I was walking on around the farm when I stumbled on a lamb carcass.  I quickly looked over to the sheep’s paddock and did a headcount (phew! it wasn’t one of ours).

Fårikål is a traditional Norwegian dish made of lamb, cabbage, peppercorns and water.  Fårikål season is from September to October when the fattened lambs come down from the mountains.  In fact, the last Thursday of September in Norway is National Fårikål day.  Fårikål used to be made from mutton for flavour but over time lamb has become more favoured.  On My Little Norway we have posted a series of Fårikål recipes (one traditional and the others experimental).  Traditionalist would baulk at the new versions, however, they are most welcome when lamb is so abundant at this time and ‘Fårikål’ is wearing its name out.

Traditional Fårikål

Fårikål with Rosemary and Garlic

Fårikål with Cinnamon

Fårikål with Curry

Fårikål with Ginger and Chili

I should have known that living on a farm meant real fresh Fårikål.  Great Uncle uses our land (as we have only a few animals so far) to sort out his flock.  Some go to slaughter (usually the males) and the others will be breeders.  Every year one or two are slaughtered on the farm for our own use – why send them off to slaughter, have them packed and shipped back to Alta, only to buy it again at a premium price?

The idea of personally slaughtering animals is hard for me.  I don’t want animals to die.  It is so much easier to go to the shops, see a lovely piece of perfectly cut, wrapped meat and buy it.  But the responsibility of slaughter has ingrained in me a deep love and respect for my animals.  They provide us with life.  I can understand why vegetarians are so fierce these days.  However, today, most domestic breeds would go extinct if not for humans.  Are animals better extinct than eaten?

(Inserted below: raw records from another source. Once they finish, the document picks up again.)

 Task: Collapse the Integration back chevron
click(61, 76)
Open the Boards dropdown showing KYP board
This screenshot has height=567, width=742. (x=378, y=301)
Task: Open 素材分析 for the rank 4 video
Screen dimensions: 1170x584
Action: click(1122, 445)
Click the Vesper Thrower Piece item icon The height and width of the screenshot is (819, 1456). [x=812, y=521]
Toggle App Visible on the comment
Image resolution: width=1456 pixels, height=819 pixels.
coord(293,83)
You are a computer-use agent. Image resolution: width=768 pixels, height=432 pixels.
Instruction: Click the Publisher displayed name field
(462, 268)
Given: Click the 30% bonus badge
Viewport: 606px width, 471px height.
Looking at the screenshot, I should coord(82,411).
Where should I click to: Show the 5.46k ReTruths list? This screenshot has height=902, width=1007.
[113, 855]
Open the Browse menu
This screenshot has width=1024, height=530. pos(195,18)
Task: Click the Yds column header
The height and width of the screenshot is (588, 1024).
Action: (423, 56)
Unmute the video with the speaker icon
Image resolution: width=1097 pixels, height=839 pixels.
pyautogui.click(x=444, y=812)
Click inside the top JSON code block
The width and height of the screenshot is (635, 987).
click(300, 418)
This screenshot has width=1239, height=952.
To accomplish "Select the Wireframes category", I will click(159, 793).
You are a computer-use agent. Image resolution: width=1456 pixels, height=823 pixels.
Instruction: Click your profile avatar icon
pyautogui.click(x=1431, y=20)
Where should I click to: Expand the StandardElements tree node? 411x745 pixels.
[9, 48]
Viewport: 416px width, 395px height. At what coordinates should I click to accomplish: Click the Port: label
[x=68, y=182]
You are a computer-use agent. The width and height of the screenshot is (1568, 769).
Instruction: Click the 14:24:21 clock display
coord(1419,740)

We certainly do not slaughter the best animals.  Like nature, we choose the ones that are unhealthy, slow or stunted.  This keeps the breed strong and healthy.  We keep our animals a lot longer than commercial farmers and nature.  But there always comes a time when it is best to slaughter rather than having an animal suffer ailments from old age.  So mutton is what we slaughter, which is best for Fårikål anyway!